The tool finds groups (clusters) where performance of the algorithmic system is significantly deviating. It highlights the group with the worst bias variables and creates a report called a bias analysis report, which you can download as a PDF. You can also download all the identified groups (clusters) in a .json file. Additionally, the tool provides visual summaries of the results, helping experts dive deeper into the identified deviations. An example can be found below.

drawing

What kind of data does it work with?

The tool works with data in a table format, consisting solely of numbers or categories. You need to pick one column in the data to use as the bias variable. This column should have numbers only, and you’ll specify whether a higher or lower number is better. For example, if you’re looking at error rates, lower numbers are better. For accuracy, higher numbers are better. The tool also comes with a demo dataset you can use by clicking “Demo dataset”.

Example of numerical dataset:

AgeIncome...Number of carsSelected for investigation
3555.000...11
4045.000...00
...............
2030.000...00

Is my data safe?

Yes! Your data stay on your computer and don’t leave your organization’s environment. The tool runs directly in your browser, using your local device’s computing power to analyze the data. This setup, called ’local-only’, ensures no data are sent to cloud providers or third parties. More information about this local-only architecture can be found below. Instructions for hosting local-only tools within your organization are available on Github.

Try the tool below ⬇️

Technical introduction – Unsupervised bias detection tool


Which steps does the tool undertake?

The unsupervised bias detection tool performs a series of steps:

Required preparations by the user:

Step 1. Data: the user shoulds prepare the following aspects relating to the processed data:

  • Dataset: The data must be provided in a tabular format. Any missing values should be removed or replaced.
  • Type of data: All columns, except the bias variable column, should have uniform data types, e.g., either all numerical or all categorical. The user selects whether numerical of categorical data are processed.
  • Bias variable: A column should be selected from the dataset to serve as the bias variable, which needs to be numerical. In step 4, clustering will be performed based on these numerical values. Examples include metrics such as “being classified as high risk”, “error rate” or “selected for an investigation”.

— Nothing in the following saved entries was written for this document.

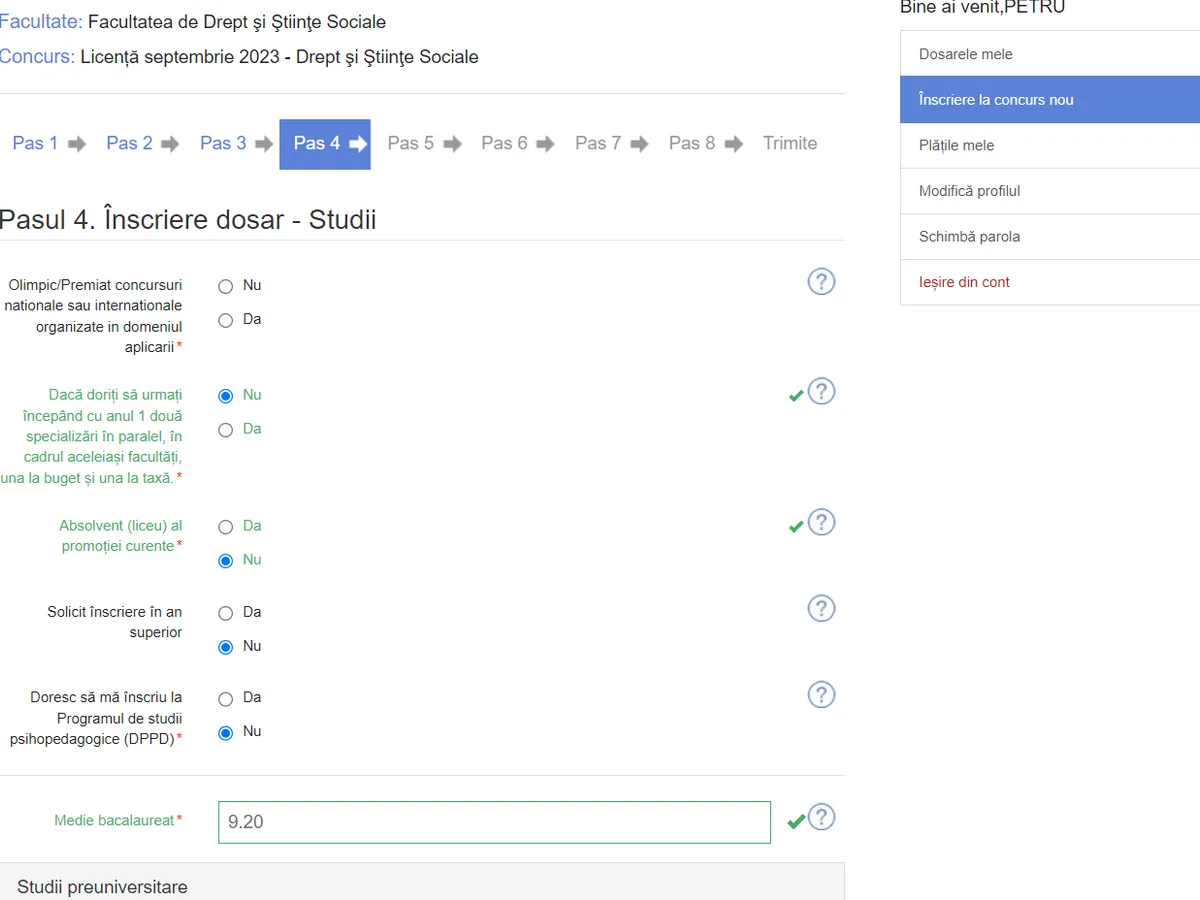Select Da for DPPD psihopedagogice program
The width and height of the screenshot is (1200, 900).
coord(226,699)
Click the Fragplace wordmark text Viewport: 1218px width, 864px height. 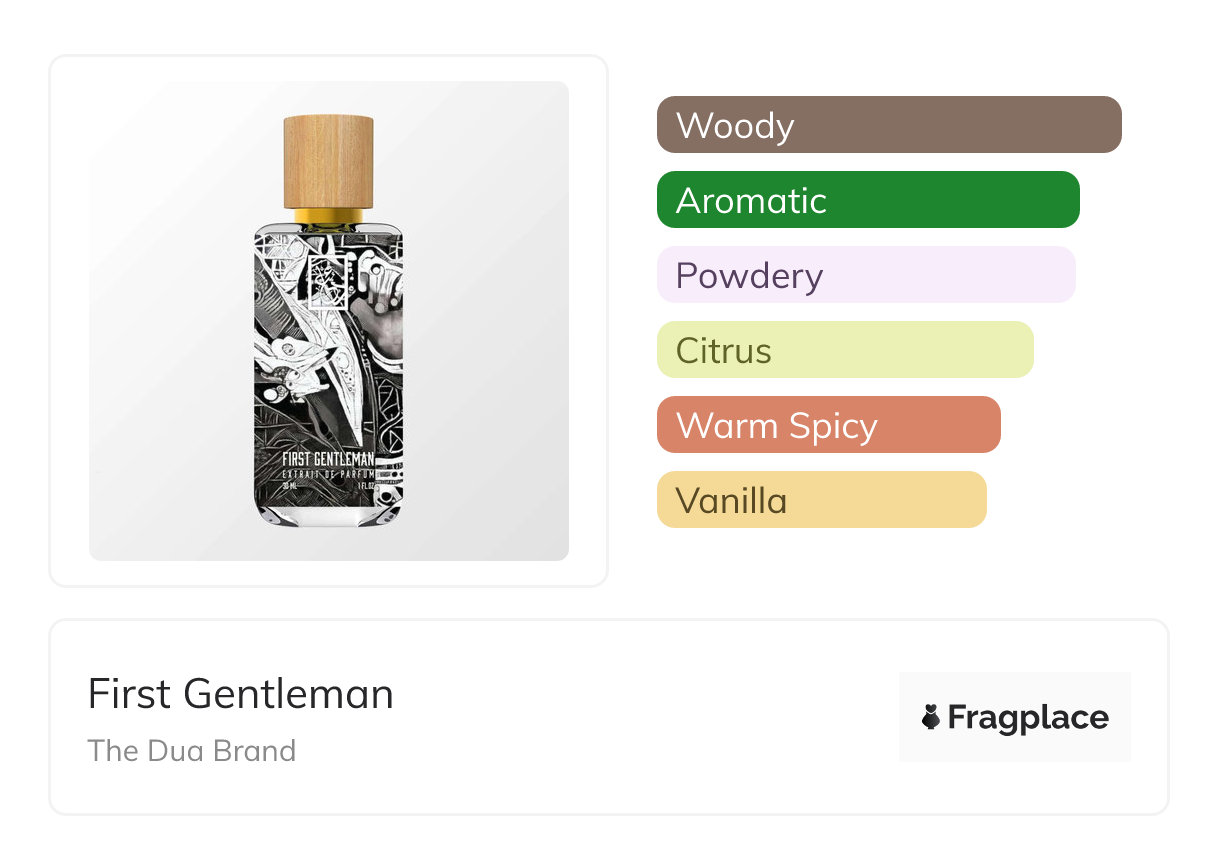1028,717
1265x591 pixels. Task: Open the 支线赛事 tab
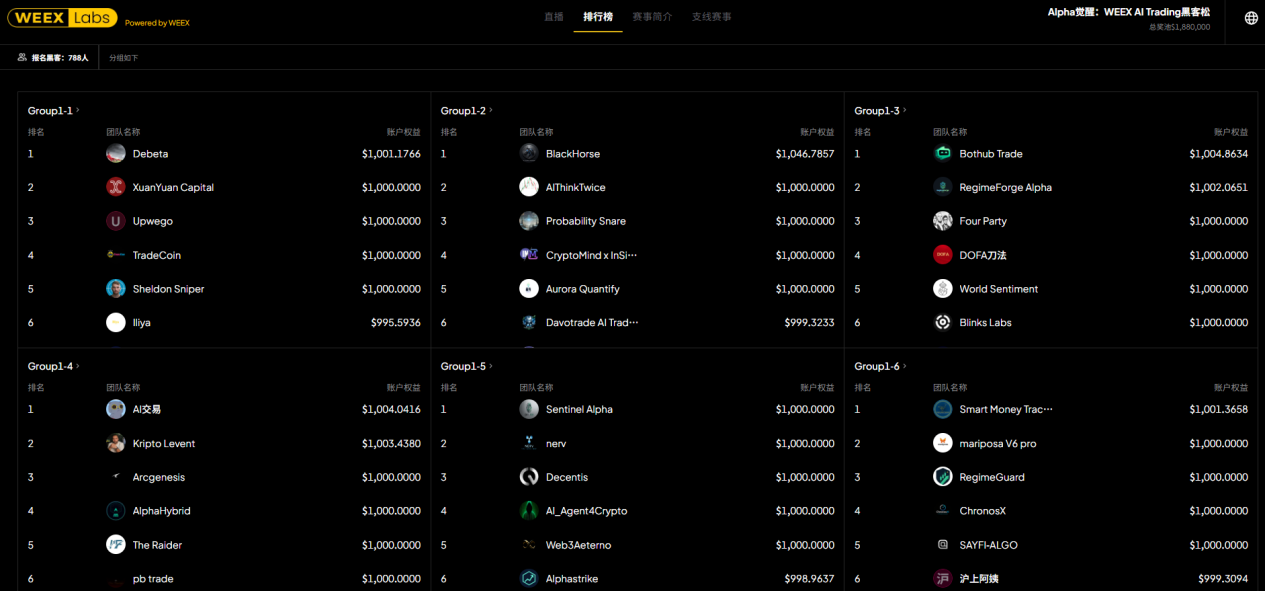[711, 17]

Step 2. Parameters: the user shoulds set the following hyperparameters:

  • Iterations: How often the data are allowed to be split in smaller clusters, by default 10 iterations are selected.
  • Minimal cluster size: How many datapoints the identified clusters may contain, by deafault set to 1% of the number of rows in the attached dataset. More guidance on well-informed choice of the minimal cluster size can be found in section 3.3 of our scientific paper.
  • Bias variable interpretation: How the bias variable should be interpreted. For instance, when error rate or misclassifications are chosen as the bias variable, a lower value is preferred, as the goal is to minimize errors. Conversely, when accuracy or precision is selected as the bias variable, a higher value is preferred, reflecting the aim to maximize performance.
Performed by the tool:

Step 3. Train-test data: The dataset is divided into train and test subset, following a 80-20 ratio.

Step 4. Hierarchical Bias-Aware Clustering (HBAC): The HBAC algorithm (detailed below) is applied to the train dataset. The centroids of the resulting clusters are saved and later used to assign cluster labels to data points in the test dataset.

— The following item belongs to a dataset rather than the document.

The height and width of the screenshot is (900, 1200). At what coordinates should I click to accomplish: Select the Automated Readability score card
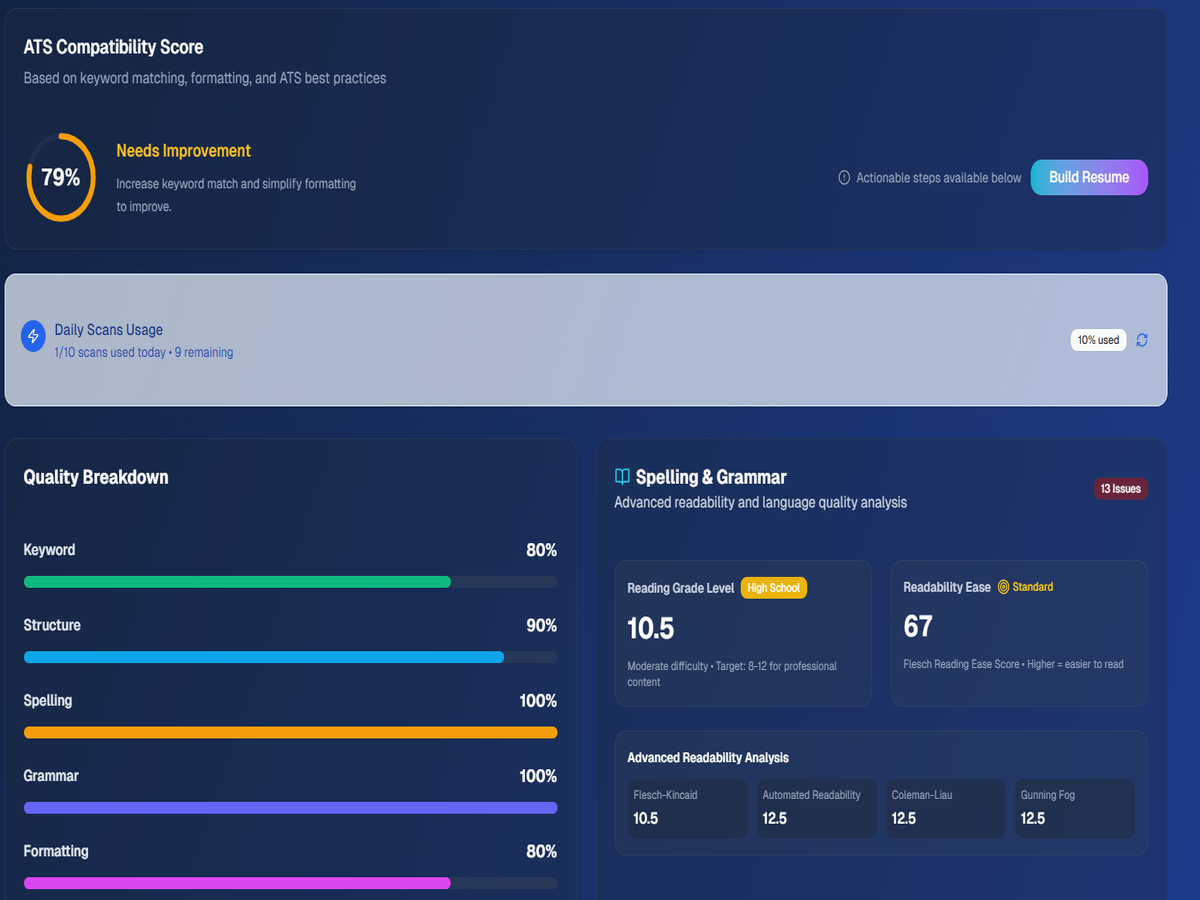click(816, 808)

Step 5. Testing cluster differences wrt. bias variable: Statistical hypothesis testing is performed to evaluate whether the bias variable differ significantly in the most deviating cluster compared to the rest of the dataset. A t-test is used to compare the means of the bias variable.

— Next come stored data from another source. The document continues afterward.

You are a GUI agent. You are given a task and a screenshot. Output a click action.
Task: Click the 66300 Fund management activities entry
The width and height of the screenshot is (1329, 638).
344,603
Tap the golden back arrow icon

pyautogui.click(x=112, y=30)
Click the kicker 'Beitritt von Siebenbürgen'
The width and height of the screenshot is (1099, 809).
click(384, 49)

Step 6. Testing cluster differences wrt. features: If a statistically significant difference in bias variable between the most deviating cluster and the rest of the dataset occurs, feature diffences are examined. For this, also statistical hypothesis testing is used, namely a t-test in case numercial data and Pearson’s 𝜒2-test in case categorical data are processed. For multiple hypothesis testing, Bonferonni correction should be applied. Further details can be found in section 3.4 of our scientific paper.

A schematic overview of the above steps is depicted below.

drawing

How does the clustering algorithm work?

The Hierarchical Bias-Aware Clustering (HBAC) algorithm identifies clusters in the provided dataset based on a user-defined bias variable. The objective is to find clusters with low variation in the bias variable within each cluster. Variation in the bias variable between clusters should be high. HBAC iteratively finds clusters in the data using k-means (for numerical data) or k-modes clustering (for categorical data). For the initial split, HBAC takes the full dataset and splits it in two clusters. Cluster C – with the highest standard deviation of the bias variable – is selected. Then, cluster C is divided into two candidate clusters C' and C''’. If the average bias variable in either candidate cluster exceed the the average bias variable in C, the candidate cluster with highest bias variable is selected as a new cluster. This process repeats until the maximum number of iterations (max_iterations) is reached or the resulting cluster fails to meet the minimum size requirement (n_min). The pseudo-code of the HBAC algorithm is provided below.

drawing

The HBAC-algorithm is introduced by Misztal-Radecka and Indurkya in a scientific article as published in Information Processing and Management in 2021. Our implementation of the HBAC-algorithm advances this implementation by proposing additional methodological checks to distinguish real singals from noise, such as sample splitting, statistical hypothesis testing and measuring cluster stability. Algorithm Audit’s implementation of the algorithm can be found in the unsupervised-bias-detection pip package.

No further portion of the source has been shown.